М. Пейн излагает поучительную историю ранних этапов формирования большевистской национальной элиты в Казахстане. В 1920-е гг. в духе классовой идеологии большевики предпочитали набирать рабочих на бюрократическую работу. Однако в Казахстане и во многих других нерусских регионах просто не существовало местного пролетариата, и поэтому, как это ни парадоксально, первой стадией формирования элиты было формирование пролетариата. М. Пейн рассказывает, как государственные власти отдавали предпочтение казахам, вербуя рабочую силу на строительство Турксиба. Но превращение кочевников в наемных рабочих встретило сопротивление со стороны казахов-традиционалистов, управляющих Турксибом, и европейских рабочих. Программа равных возможностей для казахов вызывала возмущение неказахских рабочих. Дискриминация, создание этнического стереотипа и просто вечная конкуренция за рабочие места и привилегии вели к кулачным боям, страшным побоищам и бунтам. Эта проблема была широко распространена во всех восточных национальных регионах Советского Союза, но нигде этнические конфликты не были такими неуловимыми, как в Казахстане. Перед лицом враждебного и ставящего в тупик окружения новый казахский пролетариат находил союзников среди старых русских рабочих-интернационалистов, которые помогали им выжить в новом окружении единственным известным им способом: они учили их быть «русскими» по языку и культуре. Таким образом, благая попытка Советского государства создать казахский пролетариат закончилась настойчивым проведением русификации. Непреднамеренная, она не была нежелательной с советских позиций, т. к. в итоге СССР приобрел и хороших «казахов», и «большевиков», многим из которых предстояло занять важные посты в казахском правительстве.

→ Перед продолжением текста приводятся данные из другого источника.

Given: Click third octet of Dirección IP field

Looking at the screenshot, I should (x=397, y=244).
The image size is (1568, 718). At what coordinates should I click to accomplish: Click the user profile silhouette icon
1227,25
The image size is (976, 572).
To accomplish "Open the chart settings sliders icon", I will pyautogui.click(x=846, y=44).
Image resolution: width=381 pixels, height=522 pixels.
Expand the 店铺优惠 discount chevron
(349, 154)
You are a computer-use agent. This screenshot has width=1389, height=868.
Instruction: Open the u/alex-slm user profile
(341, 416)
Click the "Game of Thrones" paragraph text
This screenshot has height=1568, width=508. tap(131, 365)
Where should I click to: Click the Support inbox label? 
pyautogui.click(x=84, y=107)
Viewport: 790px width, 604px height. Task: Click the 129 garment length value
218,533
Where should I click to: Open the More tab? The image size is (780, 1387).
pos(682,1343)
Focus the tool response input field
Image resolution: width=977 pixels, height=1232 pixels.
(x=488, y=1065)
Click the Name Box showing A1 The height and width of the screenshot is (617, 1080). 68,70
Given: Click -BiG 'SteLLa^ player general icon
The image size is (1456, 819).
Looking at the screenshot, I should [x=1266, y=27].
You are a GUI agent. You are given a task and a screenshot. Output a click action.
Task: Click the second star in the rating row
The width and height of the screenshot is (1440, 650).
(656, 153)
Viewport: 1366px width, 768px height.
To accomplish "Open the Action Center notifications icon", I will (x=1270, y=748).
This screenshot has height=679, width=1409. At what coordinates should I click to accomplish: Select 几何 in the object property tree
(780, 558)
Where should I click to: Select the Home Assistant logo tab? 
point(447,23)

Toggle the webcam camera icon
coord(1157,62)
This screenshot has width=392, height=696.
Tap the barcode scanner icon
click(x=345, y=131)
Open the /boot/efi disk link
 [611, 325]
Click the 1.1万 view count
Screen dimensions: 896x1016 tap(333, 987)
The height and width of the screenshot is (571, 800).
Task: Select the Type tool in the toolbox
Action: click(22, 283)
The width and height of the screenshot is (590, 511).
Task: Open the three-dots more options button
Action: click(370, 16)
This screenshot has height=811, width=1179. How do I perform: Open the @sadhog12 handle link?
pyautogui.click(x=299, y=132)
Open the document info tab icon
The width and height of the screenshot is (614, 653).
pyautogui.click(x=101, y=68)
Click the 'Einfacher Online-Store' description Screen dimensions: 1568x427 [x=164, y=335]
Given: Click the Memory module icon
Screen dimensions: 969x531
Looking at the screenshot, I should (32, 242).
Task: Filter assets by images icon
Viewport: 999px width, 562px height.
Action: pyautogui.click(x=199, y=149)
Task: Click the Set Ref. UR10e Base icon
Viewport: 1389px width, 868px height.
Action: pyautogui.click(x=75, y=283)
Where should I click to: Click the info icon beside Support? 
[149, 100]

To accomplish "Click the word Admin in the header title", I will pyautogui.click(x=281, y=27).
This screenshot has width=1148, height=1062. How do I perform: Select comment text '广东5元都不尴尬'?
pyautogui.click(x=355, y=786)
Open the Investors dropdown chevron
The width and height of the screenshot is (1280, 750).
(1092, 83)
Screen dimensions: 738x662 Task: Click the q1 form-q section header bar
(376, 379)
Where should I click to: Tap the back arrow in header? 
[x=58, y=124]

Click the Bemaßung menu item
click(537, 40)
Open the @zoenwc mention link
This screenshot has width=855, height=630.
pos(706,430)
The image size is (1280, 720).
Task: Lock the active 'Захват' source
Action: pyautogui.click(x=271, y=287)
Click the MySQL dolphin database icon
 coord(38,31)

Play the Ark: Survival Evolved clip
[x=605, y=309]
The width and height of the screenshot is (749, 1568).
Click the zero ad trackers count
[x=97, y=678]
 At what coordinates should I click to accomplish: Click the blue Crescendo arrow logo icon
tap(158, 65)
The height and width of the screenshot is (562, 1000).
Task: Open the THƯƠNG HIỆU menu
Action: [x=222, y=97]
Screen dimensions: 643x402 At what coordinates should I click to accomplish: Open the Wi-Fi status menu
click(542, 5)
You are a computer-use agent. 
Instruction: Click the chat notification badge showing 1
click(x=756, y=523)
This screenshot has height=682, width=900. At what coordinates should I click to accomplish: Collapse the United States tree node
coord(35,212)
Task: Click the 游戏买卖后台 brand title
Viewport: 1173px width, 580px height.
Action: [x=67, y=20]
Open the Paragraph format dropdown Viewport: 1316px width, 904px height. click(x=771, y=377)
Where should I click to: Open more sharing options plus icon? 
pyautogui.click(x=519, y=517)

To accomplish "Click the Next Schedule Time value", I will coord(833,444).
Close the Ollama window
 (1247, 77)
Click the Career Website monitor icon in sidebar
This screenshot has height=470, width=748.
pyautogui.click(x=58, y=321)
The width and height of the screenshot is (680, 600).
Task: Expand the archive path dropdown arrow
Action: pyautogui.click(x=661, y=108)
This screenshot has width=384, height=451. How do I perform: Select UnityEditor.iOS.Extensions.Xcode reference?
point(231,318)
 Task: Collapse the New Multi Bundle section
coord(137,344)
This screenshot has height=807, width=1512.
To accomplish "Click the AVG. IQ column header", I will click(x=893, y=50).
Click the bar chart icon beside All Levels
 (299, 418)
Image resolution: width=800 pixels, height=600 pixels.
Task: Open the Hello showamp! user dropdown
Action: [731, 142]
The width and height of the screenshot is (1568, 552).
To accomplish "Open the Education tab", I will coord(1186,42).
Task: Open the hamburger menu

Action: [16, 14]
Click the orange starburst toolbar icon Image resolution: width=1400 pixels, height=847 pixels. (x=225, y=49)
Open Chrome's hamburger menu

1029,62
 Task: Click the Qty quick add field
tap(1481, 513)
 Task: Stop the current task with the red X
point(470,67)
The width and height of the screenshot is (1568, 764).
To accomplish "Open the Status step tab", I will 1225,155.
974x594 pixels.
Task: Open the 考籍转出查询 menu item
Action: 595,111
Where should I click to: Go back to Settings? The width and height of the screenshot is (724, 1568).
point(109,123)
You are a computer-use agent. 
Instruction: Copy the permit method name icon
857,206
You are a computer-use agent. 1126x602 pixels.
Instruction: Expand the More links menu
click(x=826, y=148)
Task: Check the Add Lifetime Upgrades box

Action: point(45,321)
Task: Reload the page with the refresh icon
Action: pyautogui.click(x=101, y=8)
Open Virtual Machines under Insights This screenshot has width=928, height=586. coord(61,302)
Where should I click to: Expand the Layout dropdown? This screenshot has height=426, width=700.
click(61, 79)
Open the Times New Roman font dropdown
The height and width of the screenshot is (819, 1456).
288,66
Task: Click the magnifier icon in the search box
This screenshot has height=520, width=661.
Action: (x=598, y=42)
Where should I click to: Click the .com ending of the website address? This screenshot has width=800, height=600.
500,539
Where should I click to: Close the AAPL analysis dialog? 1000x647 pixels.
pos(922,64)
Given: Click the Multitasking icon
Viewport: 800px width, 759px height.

Культурная революция завершилась

в 1932 г. поразительным консервативным поворотом в социальной и культурной политике, который наряду с прочими изменениями означал конец прогрессивного образования, криминализацию абортов и сдвиг от авангардистского искусства к искусству реалистическому{26}. В этот период также произошло коренное преобразование советской стратегии управления многонациональным государством. В чем-то это было отражением более широкого консервативного течения, но в чем-то — и результатом конфликтов и непредвиденных последствий, — описанных в статьях Шейфера, Халида, Пейна и Нортропа, — которые создала собственно советская политика. Территориализация этничности имела целью разрядить национализм, но вместо того зачастую усиливала его и обостряла конфликт. Программы равных возможностей имели сходные результаты. На советский девелопментализм Средняя Азия ответила не благодарностью, а сопротивлением и непокорностью. Ныне хорошо известный феномен стратегической этничности, когда индивиды манипулируют своей этнической идентичностью ради национальных предпочтений, также поразил большевиков, скорее как неподобающий и неблагодарный оппортунизм, чем как рациональное поведение{27}. Все эти проблемы свойственны многонациональным государствам в современную эпоху; с национальным вопросом надлежит справляться, но не искоренять. Однако большевики смотрели на вещи иначе. Альянс с национальными элитами скорее вел к национализации большевизма, чем к большевизации националов, — вот что, пожалуй, особенно тревожило Сталина, вот в чем он все больше убеждался. Это стало особенно подозрительным в голодные 1932–1933 гг., когда центральное правительство истолковало сопротивление местных украинских чиновников изъятию зерна центром как следствие украинского национального коммунизма и 14 декабря 1932 г. приняло важное решение Политбюро, изданное самим Сталиным, осуждающее ошибки в осуществлении украинизации. Это решение стало началом основательного пересмотра советской национальной политики{28}.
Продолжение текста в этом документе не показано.